Per questo motivo Non me ne frega un beep è sia autobiografica sia rivolta alla collettività. Parla di me e del senso di inadeguatezza che a volte mi provoca questo distacco emotivo. Ma parla anche di tutti noi. Nel giro di trenta secondi di scroll possiamo ricevere informazioni sull’intervento di un politico al Parlamento Europeo, vedere immagini di guerra, una pubblicità di detersivi, una ragazza bellissima, i funghi che guariscono tutto, le vecchiette cinesi che rappano mentre cucinano pietanze grassissime, il mio cantante preferito, il tuo, il suo. Mentre sale l’orrore per una scena di guerra, subentra la tenerezza suscitata da un gattino; poi un mezzo sorriso strappato da un reel simpatico e via così in una ruota continua. Non riusciamo nemmeno a percepire e riconoscere le emozioni figuriamoci a farci un’idea, o anche semplicemente a prendere davvero atto di tutto ciò che accade. La conseguenza, è che finisce per non fregarcene un beep proprio di nulla. Rimaniamo distaccati, disinteressati, spariamo anche due sentenze o qualche opinione presa a prestito. Intimamente però siamo persi, vittime della nostra incompetenza emotiva.
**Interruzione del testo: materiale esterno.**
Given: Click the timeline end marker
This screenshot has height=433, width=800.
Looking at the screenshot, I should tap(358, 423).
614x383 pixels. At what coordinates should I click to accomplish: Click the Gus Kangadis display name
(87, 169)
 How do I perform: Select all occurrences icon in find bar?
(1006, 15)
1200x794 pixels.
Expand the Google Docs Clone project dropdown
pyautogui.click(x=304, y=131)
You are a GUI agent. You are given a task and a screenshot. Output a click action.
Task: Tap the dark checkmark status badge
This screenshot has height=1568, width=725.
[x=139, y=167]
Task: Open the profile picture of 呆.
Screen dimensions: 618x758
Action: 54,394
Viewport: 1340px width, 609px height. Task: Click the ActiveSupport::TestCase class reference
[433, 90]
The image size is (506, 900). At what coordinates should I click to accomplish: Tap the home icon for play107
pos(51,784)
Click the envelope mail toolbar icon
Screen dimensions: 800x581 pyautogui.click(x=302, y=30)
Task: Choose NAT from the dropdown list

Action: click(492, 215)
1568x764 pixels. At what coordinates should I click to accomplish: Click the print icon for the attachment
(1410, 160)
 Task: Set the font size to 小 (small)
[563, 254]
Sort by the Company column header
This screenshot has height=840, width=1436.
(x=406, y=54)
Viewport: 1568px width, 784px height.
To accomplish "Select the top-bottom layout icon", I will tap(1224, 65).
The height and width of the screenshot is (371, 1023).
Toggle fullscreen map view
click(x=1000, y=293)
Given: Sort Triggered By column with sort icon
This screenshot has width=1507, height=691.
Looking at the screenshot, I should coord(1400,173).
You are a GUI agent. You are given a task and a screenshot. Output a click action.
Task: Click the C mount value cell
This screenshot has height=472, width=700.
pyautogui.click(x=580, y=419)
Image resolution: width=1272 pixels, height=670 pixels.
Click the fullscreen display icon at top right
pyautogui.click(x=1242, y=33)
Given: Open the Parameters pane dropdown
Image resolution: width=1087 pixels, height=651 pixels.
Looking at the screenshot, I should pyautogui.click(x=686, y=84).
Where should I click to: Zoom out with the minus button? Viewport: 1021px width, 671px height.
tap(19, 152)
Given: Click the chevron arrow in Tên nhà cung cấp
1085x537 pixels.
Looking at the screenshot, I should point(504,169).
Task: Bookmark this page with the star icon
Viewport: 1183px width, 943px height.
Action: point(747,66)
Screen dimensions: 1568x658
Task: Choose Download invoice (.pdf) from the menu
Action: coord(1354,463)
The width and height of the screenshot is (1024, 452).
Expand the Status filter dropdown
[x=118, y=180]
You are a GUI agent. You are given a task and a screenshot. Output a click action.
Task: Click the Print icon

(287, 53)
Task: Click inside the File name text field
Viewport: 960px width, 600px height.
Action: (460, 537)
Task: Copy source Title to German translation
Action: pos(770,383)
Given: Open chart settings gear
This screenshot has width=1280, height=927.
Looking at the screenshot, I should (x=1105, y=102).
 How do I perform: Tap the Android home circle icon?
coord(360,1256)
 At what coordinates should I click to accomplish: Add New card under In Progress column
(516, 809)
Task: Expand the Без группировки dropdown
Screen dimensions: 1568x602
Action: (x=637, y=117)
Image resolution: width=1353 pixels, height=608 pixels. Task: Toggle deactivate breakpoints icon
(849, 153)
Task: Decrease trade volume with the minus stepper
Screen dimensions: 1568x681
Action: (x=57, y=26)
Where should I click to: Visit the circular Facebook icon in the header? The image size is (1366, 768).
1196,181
Questo mentre continuiamo a correre dietro ai problemi pratici in un mondo velocissimo, difficile da decifrare ed estremamente tecnico. Il videoclip, realizzato insieme all’artista visual mixed media Asia Lupo, rafforza questo concetto in modo molto diretto. Mentre io e Gaia cantiamo la nostra canzoncina a bordo di una decappottabile rossa, immersi in un immaginario estivo, colorato e apparentemente spensierato, scorrono gli artwork cinici e provocatori di Asia, che raccontano molte delle contraddizioni e delle brutture del mondo contemporaneo. In questo senso, dietro la dance, i colori accesi e i “lalalà”, si nasconde il brano più socialmente impegnato dell’album. È una canzone dedicata a tutti noi: sopraffatti dalla quantità di informazioni, di stimoli e di richieste che arrivano ogni giorno, che ci sentiamo stanchi, che vorremmo fare ma non riusciamo più a capire nemmeno cosa. E a noi artisti, noti per essere una categoria estremamente fortunata, nei panni di “Lei che mi dice…” che possiamo ancora permetterci di dare un piccolo contributo. Di trasformare una sensazione personale in una domanda collettiva, di partecipare ad iniziative per questo o quel bisogno. Di provare, almeno per qualche minuto, a interrompere il rumore di fondo. Anche solo per sciacquarsi la coscienza. E se non vi piace, tranquilli: non me ne frega un beep.